Teodoro Obiang, por ejemplo, hace  entrar como ministros en cada remodelación de su Ejecutivo a dos o tres opositores repentinamente convencidos de las bondades del régimen guineano. Los "gabinetes de concentración nacional" que se forman de forma habitual en zonas conflictivas o inestables del continente negro son, de hecho, poco más que alianzas de sátrapas y ladrones que, en su búsqueda de legitimación internacional, dejan en muchísimas ocasiones literalmente tiradas a sus bases o aliados a cambio de poco más que un sueldo fijo o un coche oficial.

En la antigüedad, Roma no le hizo ascos a emplear los servicios de traidores. Más tacaña fue, en ciertos casos concretos, a la hora de pagar las prebendas prometidas. En tiempos más modernos, Carlos I de España y V de Alemania se benefició del cambio de bando del Condestable de Borbón, Don Carlos III en un momento clave de la contienda que enfrentaba al Emperador alemán con Francisco I de Francia.

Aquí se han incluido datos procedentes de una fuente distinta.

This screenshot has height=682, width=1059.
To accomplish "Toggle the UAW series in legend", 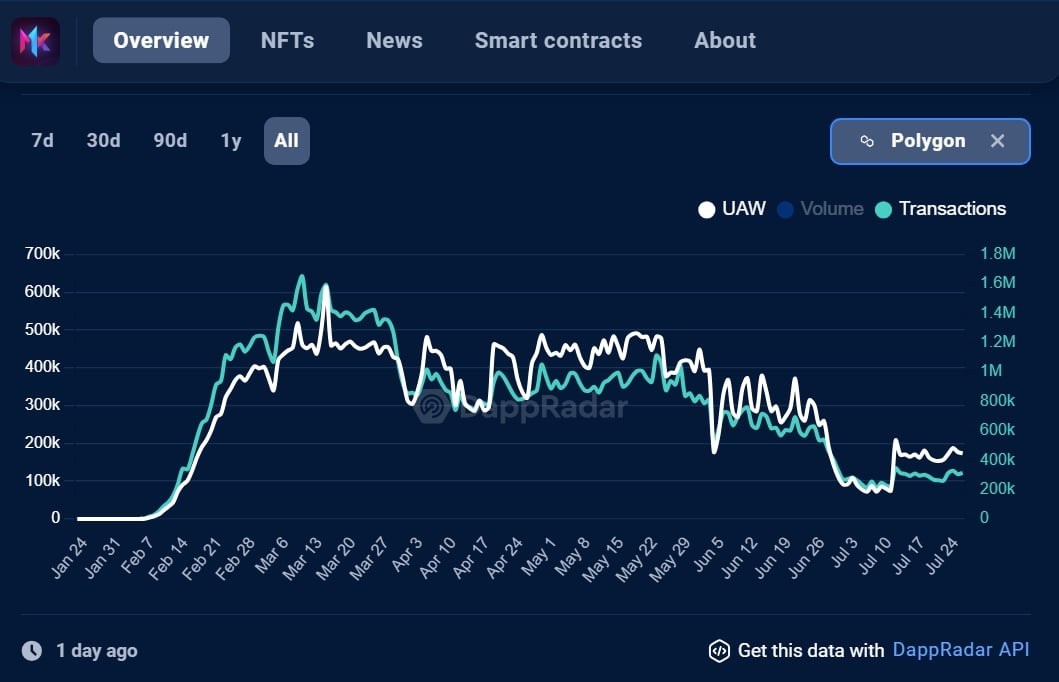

En cambio, dos Imperios y cuatro siglos después, de muy poco les sirvió a los nazis la deserción a su bando del locutor británico Lord Haw Haw, quien terminó ahorcado por alta traición en Londres tras haberse pasado los seis años de la guerra, hasta la mismísima entrada de los Aliados en Berlín, radiando propaganda de guerra nazi para desmoralizar a la opinión públlica y fuerzas armadas británicas.

En el mundo moderno y civilizado, las grandes multinacionales tienen la costumbre de hacer firmar a sus directivos leoninas cláusulas de secreto y prohibiciones de irse a trabajar para la competencia durante plazos de tiempo que pueden llegar hasta varios años. Por supuesto, las altas remuneraciones y exhorbitantes blindajes de estos ejecutivos hacen que ninguno se queje de estos auténticos seguros anti-traición.

Los grandes partidos españoles ligan sí o sí a sus cargos electos mediante una aplicación estricta de la "Ley de Hierro" oligárquica que describió Robert Michels y que conocemos, no se sabe muy bien porqué, como "Ley de Bronce de los Partidos Políticos". El pavor a perder el control de sus propias estructuras es tal que han llegado a convertir, mediante pactos privados entre los partidos elevados a la categoría de Ley por ellos mismos, en paria y marginado político al electo tránsfuga que decide votar por su cuenta y riesgo.

Sin embargo, muy poca defensa tiene quien, asediado desde la dirección de su propio Partido, se enfrenta a una guerra de dossieres elaborados y confirmados falsamente y a sabiendas por sus ex-colaboradores. Los leales a Aguirre, agrupados en torno al Gobierno de la Puerta del Sol,  saben que están metidos en una guerra de desgaste en la que Génova sí paga traidores.